New Walden Farms Product Tested

So, as promised, I said I would review each new Walden Farms product as I try them. Recently, I went out on a whim and decided to order the Garlic and Herb pasta sauce in the hopes it would taste like the garlic and oil my dad used to make me when I was younger, and guess what- I liked it even better! I was never a huge fan of olive oil, but I loved the garlic, and this sauce, while not extremely flavorful, gives me just the right amount of garlicy herbyness I need- especially since I add my own spices, onions, mushrooms, and garlic to my pasta anyway. The sauce doesn't taste artificial like some of the other Walden Farms products which was another major plus. And it's a 0 cal pasta option when I'm not in the mood for tomato sauce.

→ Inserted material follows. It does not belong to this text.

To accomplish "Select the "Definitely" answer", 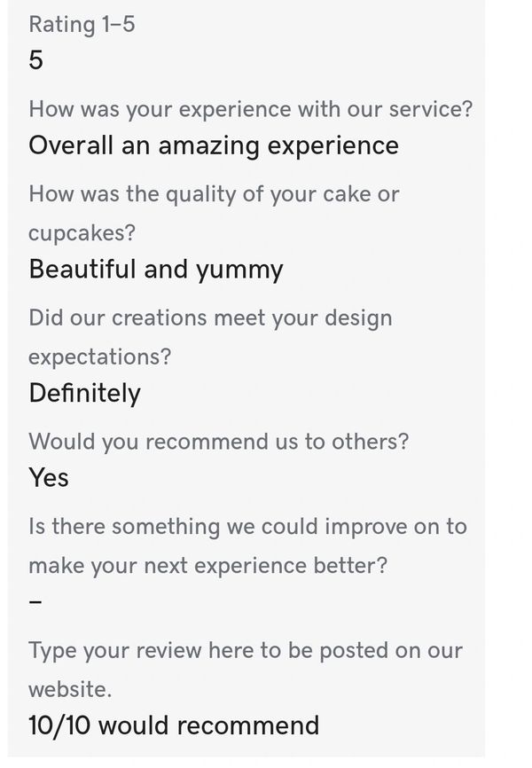I will click(x=84, y=393).
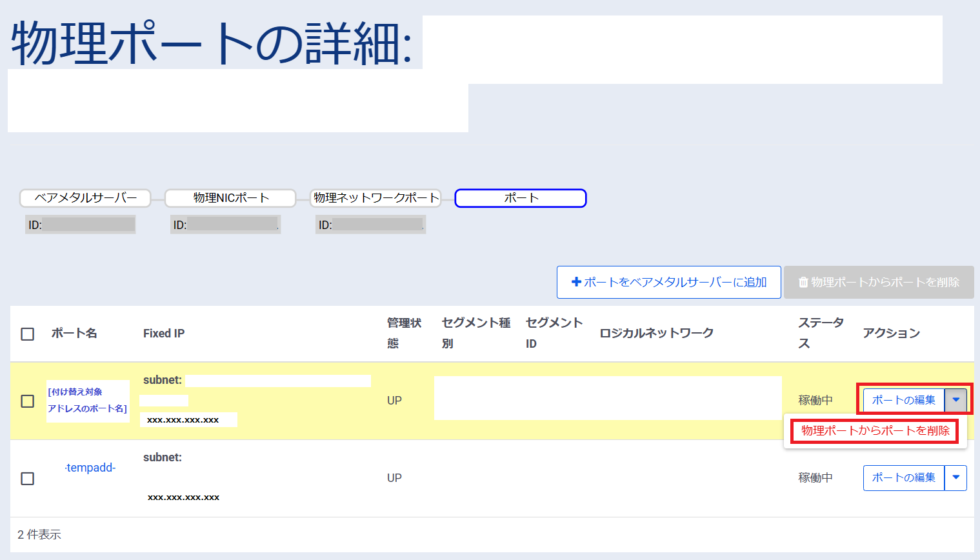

I also mixed it into a seafood pasta dish the other day (recipe soon to come!) and the broth came out incredible. Therefore verdict: Walden Farms Garlic and Herb Pasta sauce is a keeper! Pin It

Thursday, July 19, 2012

Squash that Craving

Sweet Potatoes used to be a staple side dish in my house (with some butter and brown sugar of course!), but we all know that potatoes of all varieties are among the veggies that are off limits on a low carb diet; however, butternut squash is not, and if I didn't tell you otherwise, you would swear this butternut squash casserole was actually made with sweet potatoes (if you get a sweet butternut squash, that is!)- Make this for thanksgiving and I promise people won't know the difference- my entire extended family loved it, and they generally scoff at our strange foods! The recipe is super simple and delicious, and only has 3 ingredients! The amounts of each will completely depend on your taste buds and the size of the squash you get- all you need is 1 large butternut squash (or more if you want to make a larger casserole, Walden Farms pancake syrup, and cinnamon- it's that easy! Just roast the squash in the oven at about 450 degrees until softened (about an hour), then puree in a food processor with as much cinnamon and syrup as you'd like! Now, I could eat it just like this, but if you're feelin' frisky, feel free to transfer it to a pan and bake it in the oven again to get a crispy crusty layer on top, like a true sweet potato casserole. (you can even add some mini marshmallows- I won't tell!) The best part is the average size Butternut Squash has around 500 calories, so your entire casserole is about that amount (unless you used more than 1 obviously!)- If that seems like a lot, you can add some pumpkin to the mix- it's not quite as sweet, so you might need more syrup to balance out the tangy flavor of the pumpkin, but it will make for a creamy consistency!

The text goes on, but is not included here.